Electronic supplementary material
The online version of this article (10.1186/s12865-018-0261-0) contains supplementary material, which is available to authorized users.
Keywords: Macrophages, Diabetes, Cytokine, Phagocytosis, Glycolysis
Background
Macrophages are tissue resident immune cells important for host defence and homeostasis. During inflammation, circulating monocytes are recruited and differentiated into macrophages at the site of tissue damage and infection. The key functions of these macrophages are to eliminate insults or pathogens and to promote tissue repair. During diabetes, macrophages and other innate immune cells are known to have a pro-inflammatory phenotype, which is believed to contribute to the pathogenesis of various diabetic complications, including diabetic nephropathy, atherosclerosis, and retinopathy [1]. Uncontrolled monocyte and neutrophil activation may contribute to diabetes-mediated vascular damage through abnormal leukocyte-endothelial interaction or leukostasis [2, 3]. Inhibition of inflammation has been proposed as a therapeutic approach for diabetic complications [4, 5]. However, diabetic patients are highly susceptible to bacterial infections, and often have impaired wound healing [6]. It is believed that this is partially related to the reduced bactericidal function and wound healing capacity of innate immune cells in diabetic patients. The molecular mechanism underlying the paradox of macrophage function in diabetes is not fully understood.

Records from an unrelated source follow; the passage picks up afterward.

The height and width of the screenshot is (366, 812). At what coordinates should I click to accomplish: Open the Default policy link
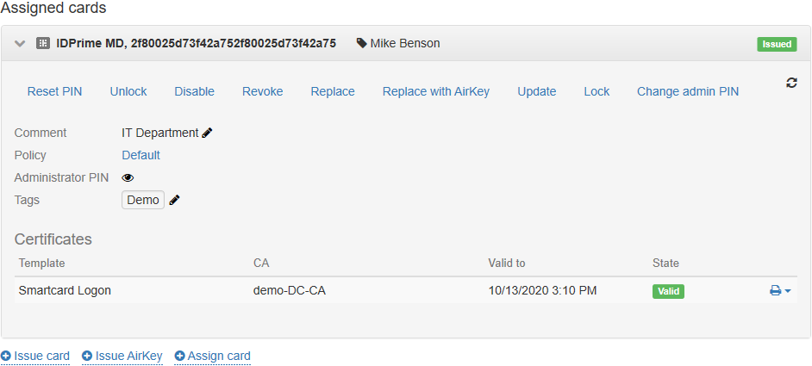tap(141, 155)
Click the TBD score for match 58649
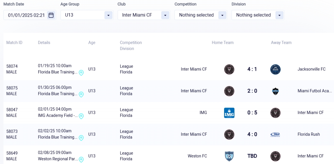The image size is (334, 164). [252, 156]

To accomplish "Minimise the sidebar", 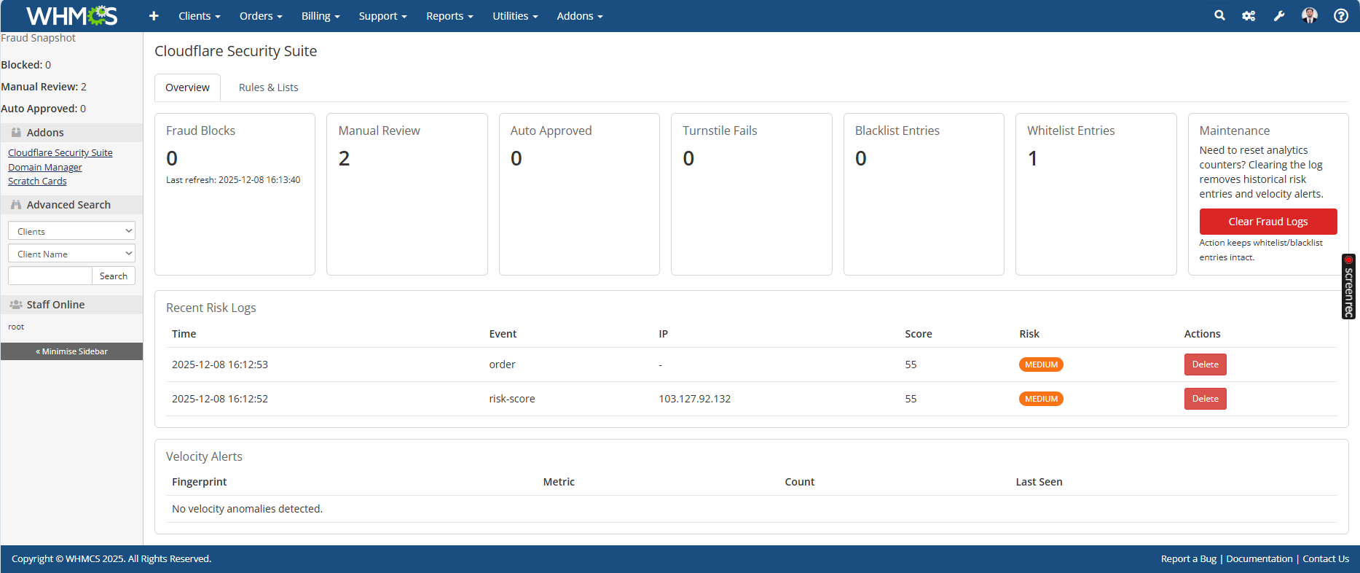I will tap(71, 351).
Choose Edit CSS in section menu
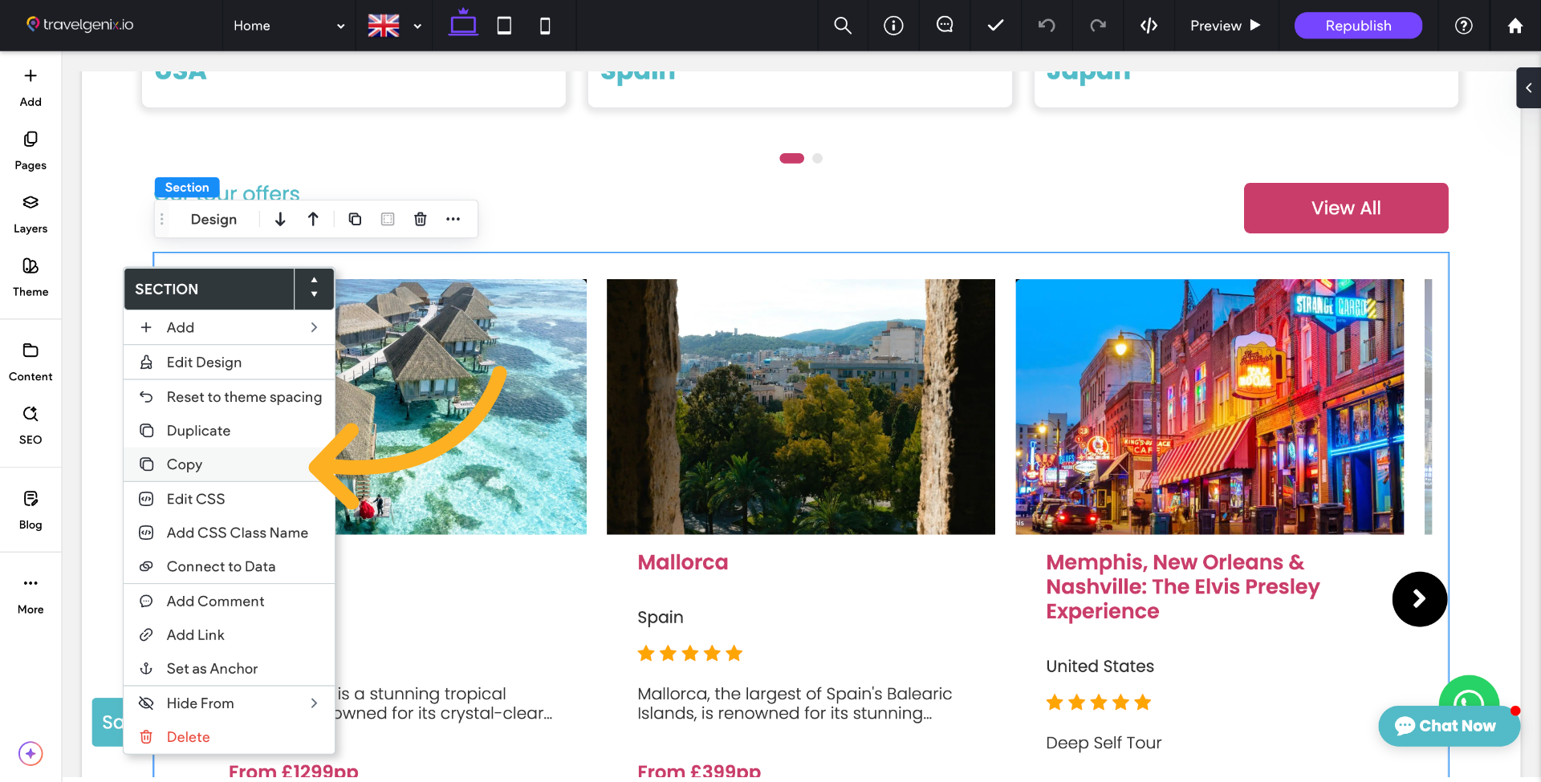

Recent evidence suggests that macrophage functions are governed by metabolic reprograming [7]. Metabolic pathways not only provide energy in the form of adenosine triphosphate (ATP), but also regulate macrophage functions [7]. For example, during acute inflammation, the classically activated macrophages (M1) predominately utilize glycolysis, but not mitochondrial oxidative phosphorylation, to support their inflammatory function [8]. This metabolic pathway generates amino acids, ribose and nicotinamide adenine dinucleotide phosphate (NADPH) that are necessary for cytokine synthesis, DNA replication and production of reactive oxygen species (ROS) [7]. In addition, glycolytic enzymes and intermediate products are actively involved in the regulation of cytokine production. The pyruvate kinase M2 (PKM2) has been shown to induce IL-1β expression through activating hypoxia inducible factor 1, alpha subunit (HIF1α) [8], whereas succinate enhances the stabilization of HIF1α and supports IL-1β expression [9]. Since diabetes is a disorder that affects glucose metabolism, we seek to understand whether dysregulated macrophage function in diabetes is related to alterations in their metabolic pathways.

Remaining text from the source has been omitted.